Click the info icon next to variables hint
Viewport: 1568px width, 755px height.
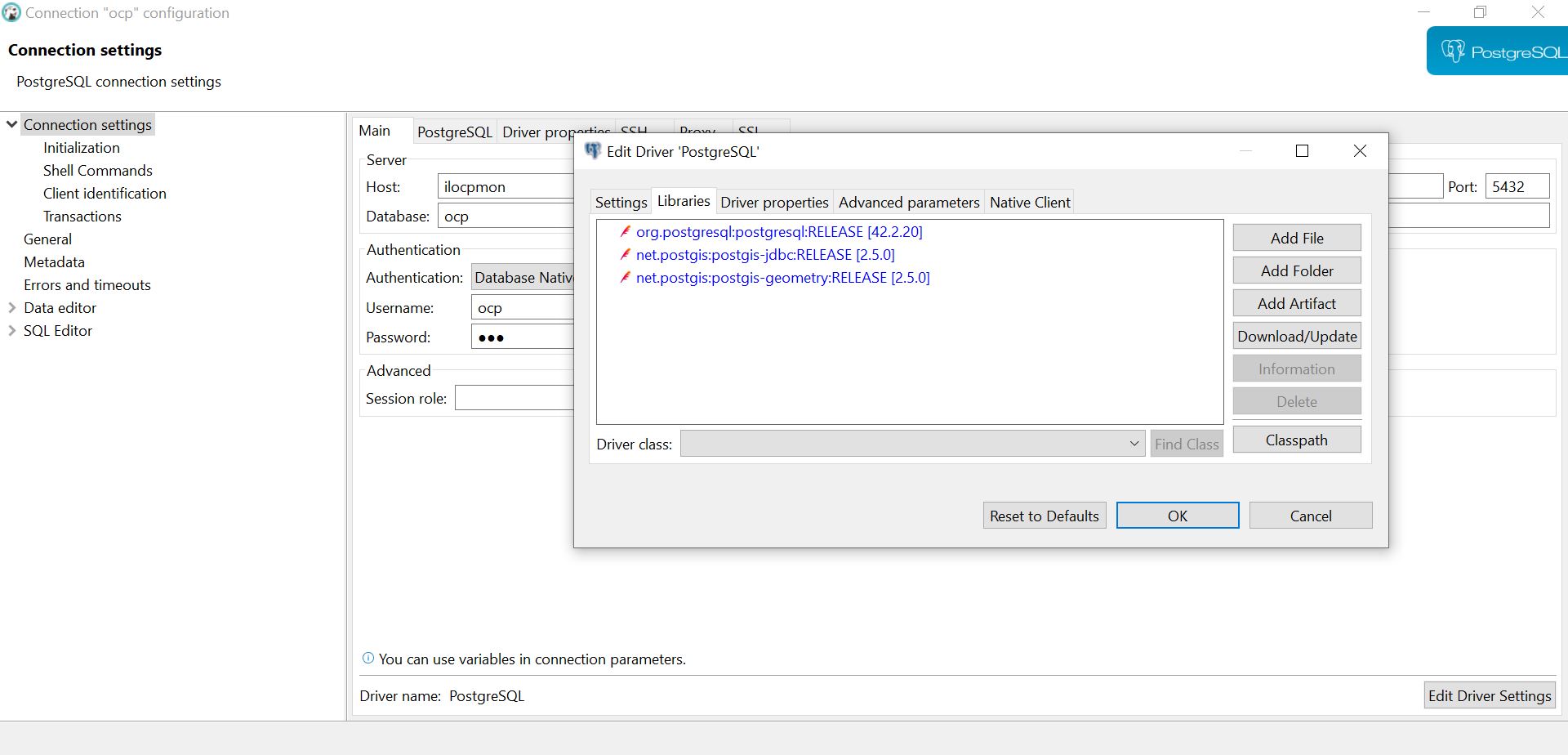point(368,658)
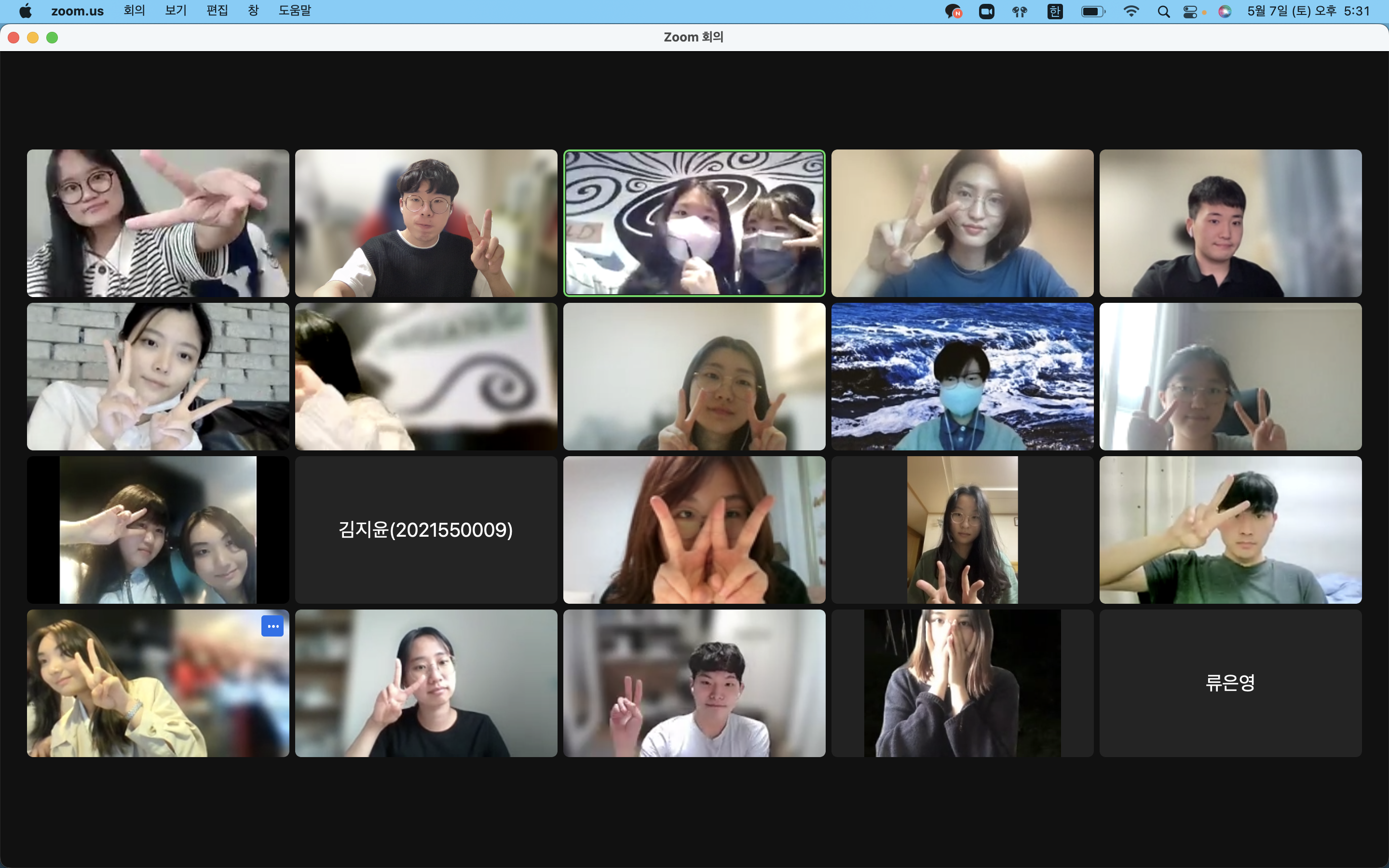The height and width of the screenshot is (868, 1389).
Task: Click the ocean wave background participant video
Action: pos(962,376)
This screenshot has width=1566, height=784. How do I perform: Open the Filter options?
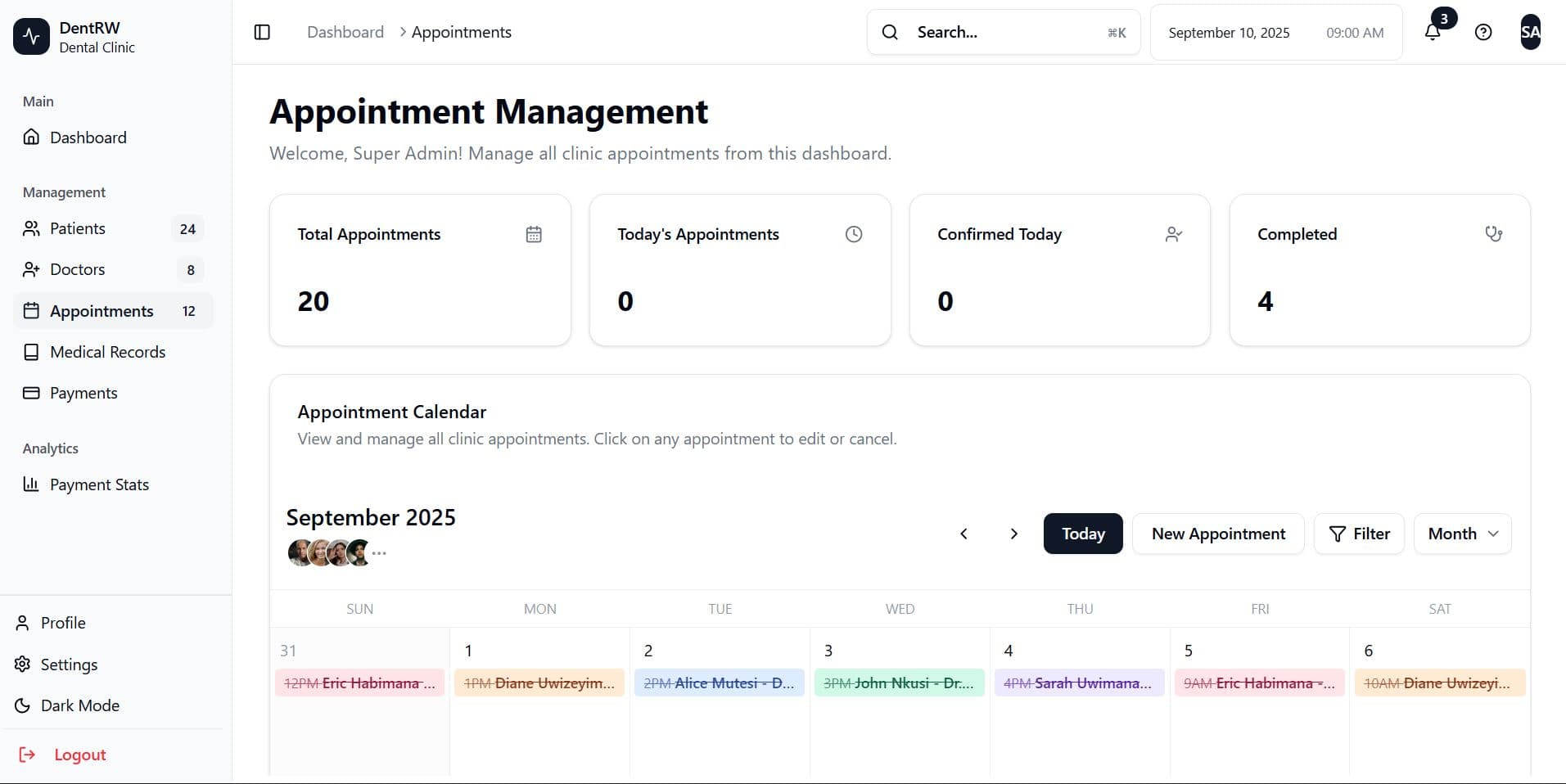click(x=1358, y=534)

### EXERCISE DIRECTIONS
Leave the pictures out, and print every line of the listing exactly as written.

### EXPECTED OUTPUT
Click the info icon next to variables hint
Viewport: 1568px width, 755px height.
point(368,658)
The height and width of the screenshot is (868, 1389).
Task: Click the ocean wave background participant video
Action: pos(962,376)
This screenshot has width=1566, height=784. How do I perform: Open the Filter options?
click(x=1358, y=534)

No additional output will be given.